→ **Tareas y ejercicios**:
1) Conteste estas preguntas según la receta que figura más abajo:
(a) ¿Durante cuánto tiempo se dejan freír despacio las patatas?
(b) ¿Qué morcilla se usó en la receta?
(c) ¿Qué película se propone para degustar el plato?
2) Convierta en una lista de pasos el párrafo de la receta que empieza con "Por otro lado se puede ir haciendo la pera caramelizada", conservando sus datos principales.
3) Prosiga la receta desde el punto en que termina.

→ **Fragmento del documento**:
Primero es hacer las patatas a lo pobre. Para ello pelamos y lavamos bien las patatas. Se van laminando en rodajas de 1-2 cms más o menos. Se corta en juliana la cebolla y se pone en una sartén. Cubrimos con un dedo de aceite y subimos el fuego. Cuando empiece la caña, lo bajamos, añadimos sal gorda y tapamos. Dejamos que se vayan friendo despacio durante unos 20 minutos. Las sacamos y dejamos escurrir el aceite en papel absorvente.
Por otro lado se puede ir haciendo la pera caramelizada. Pelamos la fruta y la cortamos en láminas o dados. En una cazo echamos una nuez de mantequilla (una cucharada) y añadimos la pera. Dejamos que se haga a fuego medio unos minutos e incorporamos el azúcar moreno y dejamos que se vaya caramelizando a fuego suave durante 15-20 minutos.
Mientras tanto, con ayuda de un molde, sacamos los redondeles del pan de molde. Los hacemos a la plancha con un poco de aceite o en el horno (unos 5-8 minutos) hasta que se tuesten.
Turno de la morcilla. En mi caso usé morcilla hecha a mano de Burgos, que está espectacular y es altamente recomendable. La desmenuzamos y la ponemos en una sartén sin aceite. Vamos desmigándola bien a medida que se hace a fuego vivo. Bastarán 2 minutos removiendo continuamente. Por último tostamos un poco la almendra laminada y ya tenemos todo el material listo.
Para emplatar se coloca un molde sobre la rebanada de pan tostado. Ponemos una capa de las patatas y la cebolla a lo pobre. Sobre ella otra capa de morcilla. Luego una capa de pimientos asados y encima otra de pera caramelizada. Decoramos con la almendra laminada y la crema de vinagre balsámico y ya tenemos un pincho que difícilmente dejará hambriento. Pura épica en el paladar.
Para emplatar se coloca un molde sobre la rebanada de pan tostado. Ponemos una capa de las patatas y la cebolla a lo pobre. Sobre ella otra capa de morcilla. Luego una capa de pimientos asados y encima otra de pera caramelizada. Decoramos con la almendra laminada y la crema de vinagre balsámico y ya tenemos un pincho que difícilmente dejará hambriento. Pura épica en el paladar.
Película ideal para degustar el plato
EL CID
("El Cid" de Anthony Mann - 1961)
("El Cid" de Anthony Mann - 1961)

→ **Datos disponibles**:
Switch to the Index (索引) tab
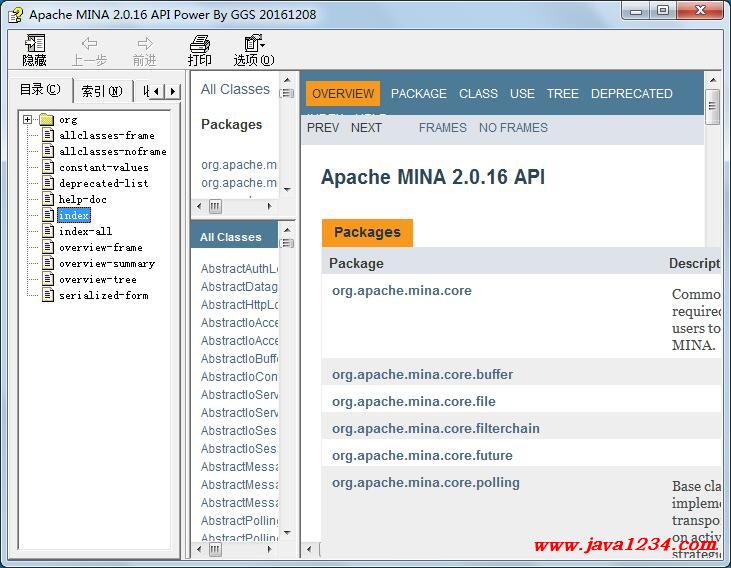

→ **Tareas resueltas**:
1)
(a) Unos 20 minutos.
(b) Morcilla hecha a mano de Burgos.
(c) "El Cid", de Anthony Mann (1961).

2)
- Pelar la pera y cortarla en láminas o dados.
- Echar en un cazo una nuez de mantequilla (una cucharada) y añadir la pera.
- Dejarla hacer a fuego medio unos minutos.
- Incorporar el azúcar moreno y dejar que se caramelice a fuego suave durante 15-20 minutos.

3)
La acometida gastronómica de este pincho resulta grande en muchos sentidos. Primero porque lleva su tiempo, su trabajo, tienes que desplegar muchos tentáculos para abarcar todos los pasos y por último por la envergadura colosal que ofrece en su punto más climático. De ese modo parece natural que la comparativa del celuloide tuviese que estar marcada por una súper-producción de esas en las que se aglomeran multitudes de extras, no se repara en decorados y la épica inunda cada uno de los planos. Si ya puestos, que lo estamos, se tiene como elemento protagonista (o héroe) un producto tan carismático como la morcilla de Burgos, no podemos resistir la tentación de clavar nuestros ojos en "El Cid".
Primera gran incursión de presupuesto mastodóntico por parte del todopodeoroso productor Samuel Bronston y una de las epopeyas clave, que marcó una tendencia narrativa y visual en la década de los 60, donde el Super Technicolor destacaba y potenciaba los dólares invertidos. A cargo de la batuta de Anthony Mann ("Winchester 73", "Colorado Jim" o "La caída del Imperio romano") se nos muestra la leyenda de Rodrigo Díaz de Vivar (de Vivar del Cid, Burgos, como nuestra heroico personaje culinario, a quien debo mi nombre: Rodrigo, no Morcilla).
El Cid (Charlton Heston, asidua imagen de personajes épicos) es un célebre y aguerrido combatiente contra los musulmanes que se vio acusado injustamente de traición y desterrado sin honor y sin su amada Jimena (Sofía Loren). Inicia así una cruzada casi en solitario para recuperar territorios conquistados del temible Ben Yussuff. Esta aventura se nos antoja como el proceso de elaboración y montaje de nuestro plato: una empresa de grandes proporciones.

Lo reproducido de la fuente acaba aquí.